**REQUIRED ACTION**
Tally up the lines below that contain the word "width" and give the total alone.
::: SOURCE MATERIAL :::
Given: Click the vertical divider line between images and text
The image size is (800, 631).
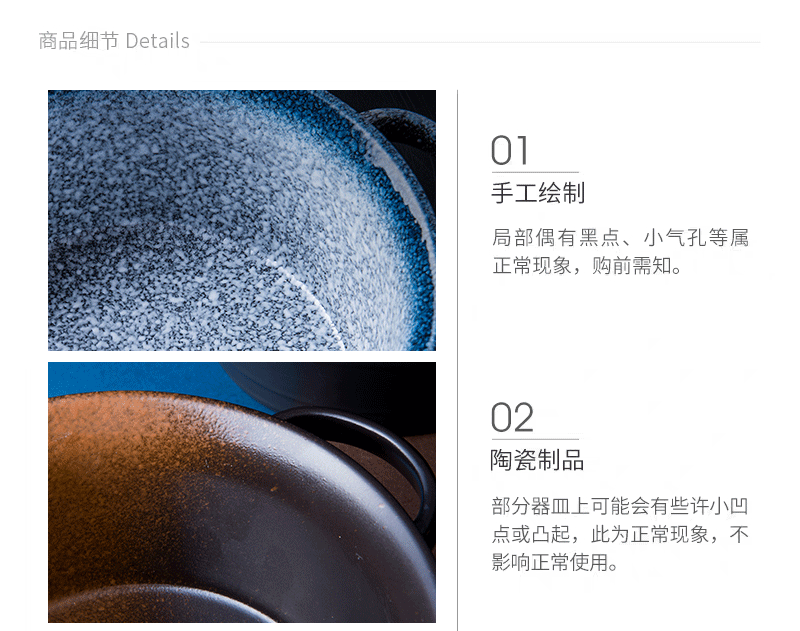Looking at the screenshot, I should coord(458,360).
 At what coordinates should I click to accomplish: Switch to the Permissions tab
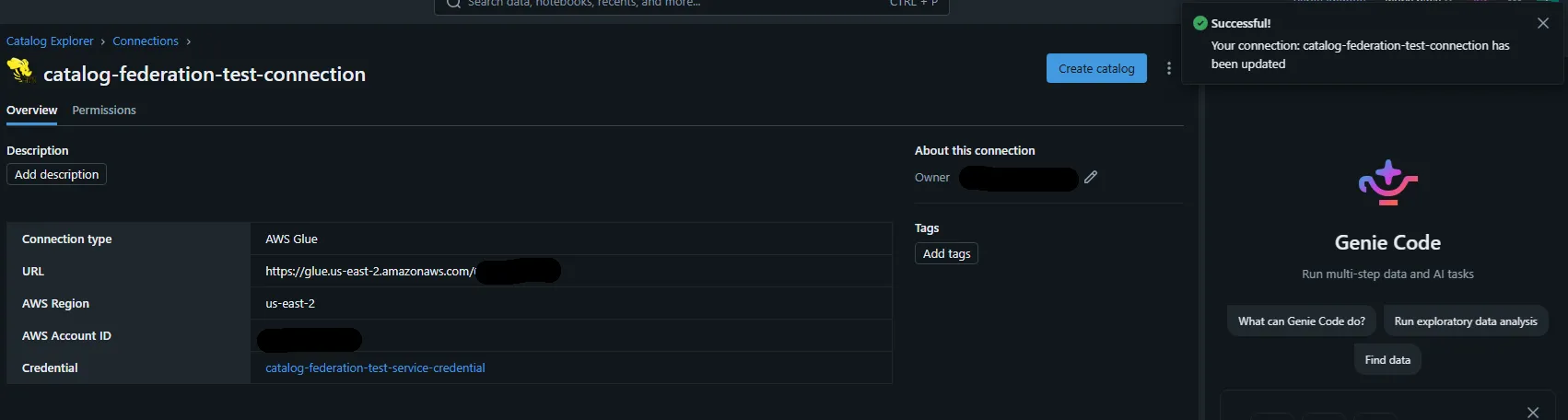pyautogui.click(x=104, y=111)
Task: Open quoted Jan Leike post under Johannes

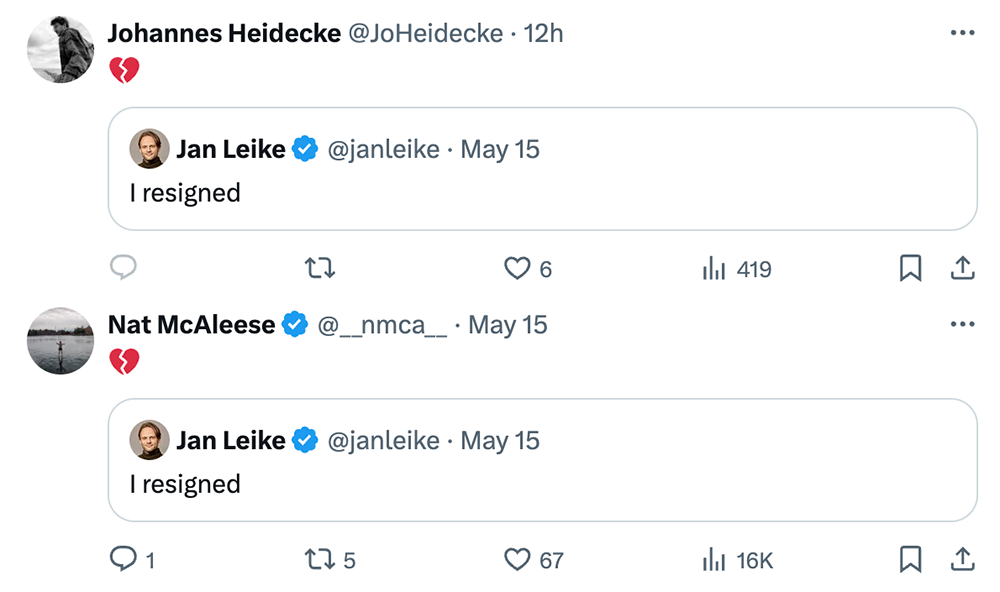Action: coord(542,191)
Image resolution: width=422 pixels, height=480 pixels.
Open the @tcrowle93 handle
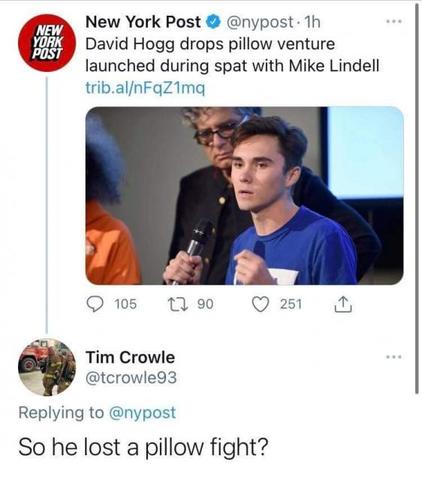[x=131, y=378]
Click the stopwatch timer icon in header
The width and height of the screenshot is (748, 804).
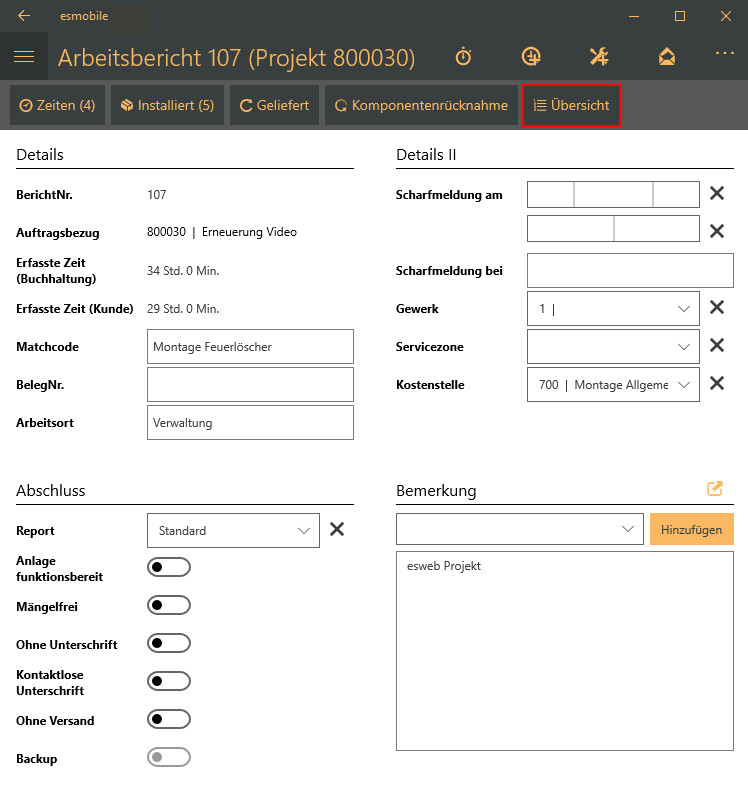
:::
**ANSWER TO THE EXERCISE**
2